The more that the two men interacted with one another
the more the
Tylers
could tell that the vibe between
them was more akin to bickering lovers than merely friends or family.
“We were trying to get information about a house or a family or a book,” Violet
rambled.
“That’s a lot of things to want information on,” Bill stated back as his arms
folded in front of his chest.
“You’ll have to forgive us, things are confusing right now,” Riley interjected,
putting their situation lightly.
“Is that right? And what about it all is so confusing for you?” Bill
questioned, his voice clearly mocking.
“Our situation is confusing because it’s not actually possible,” Riley answered
with the best combination of puzzlement and excitement that he could manage to
convey.
Stanley stood up from his position and came forward apparently intrigued, “You
came to two old drunkards to ask about the impossibilities of the world? Boy,
you’re either a nimrod or a genius. Which one depends on whether or not you can
believe anything that we’d even tell you”
.
“I don’t think we have a choice. I don’t think there are many people on this
island that know about what we need to find out about, so you two are probably
the best of the bunch,” Violet said.
“
Colour
me curious then,” Stanley replied as he
tipped backwards on his feet, both hands resting on the back of his head over a
bald spot as if he were trying to keep it warm.
“I believe that ‘curious’ is a bright shade of red if you’re looking for that
particular
colour
of paint,” Bill hinted.
Riley’s eyebrow shot up, “I don’t understand”.
“He’s asking for a bribe, kid,” Stanley explained with a sigh directed more so
at his partner than the
Tylers
.
“How was I supposed to understand that?”
“A fifty dollar bill is
coloured
red, is it not?”
Bill chuckled as he looked down at the pair.
“We’re American, our money isn’t
coloured
the same.
And what the hell? A fifty is a bit much,” Riley complained as he reached for
his wallet.
Stanley extended his hand in a stopping motion, shaking his head softly, “Just
ask your questions”.
Violet took that as her cue to bring the men up to speed on the situation.
“Do you know a woman named
Poyam
?”
Bill nodded and Stanley shook his head once more.
“We rented her house a few days ago”.
“The rickety one up at Killarney?” Bill questioned.
“The haunted one, you mean?” Stanley piped in, honestly asking for himself. He
might not have known the owner but he seemingly knew of the house.
“It’s not haunted, you fool,” Bill responded plainly.
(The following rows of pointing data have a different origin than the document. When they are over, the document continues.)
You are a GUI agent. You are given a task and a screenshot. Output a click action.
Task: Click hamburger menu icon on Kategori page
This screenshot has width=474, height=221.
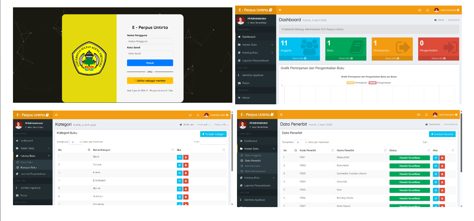pyautogui.click(x=56, y=115)
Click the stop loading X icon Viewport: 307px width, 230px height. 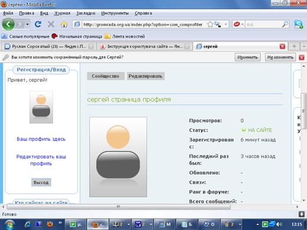pyautogui.click(x=51, y=24)
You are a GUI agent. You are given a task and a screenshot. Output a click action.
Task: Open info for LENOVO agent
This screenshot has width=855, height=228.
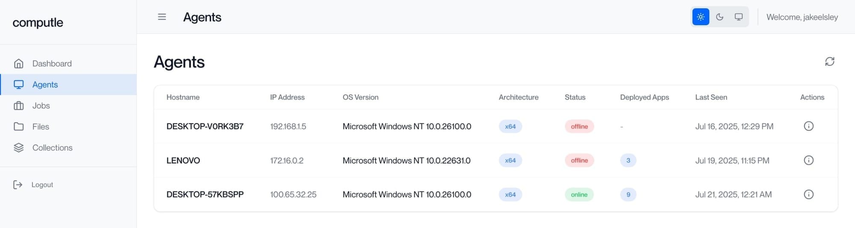pyautogui.click(x=808, y=161)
“It might be, based on the things that we’ve seen,” Violet said just as her
husband finally chose to stand up, probably because he felt like a child being
scorned by his parents.
“What exactly have you seen? Ghoulies and ghosts?” Stanley chuckled in a way
that made his whiskers twitch with delight.
“I don’t think we can say for sure what we’ve seen”.
“Try,” Bill replied simply, annoyed by the dancing around that the pair was
beginning to do as they searched for a way to talk about it.
“Something seems to be living in our mirror, some sort of animal-man,” Riley
answered bluntly, his face stone still.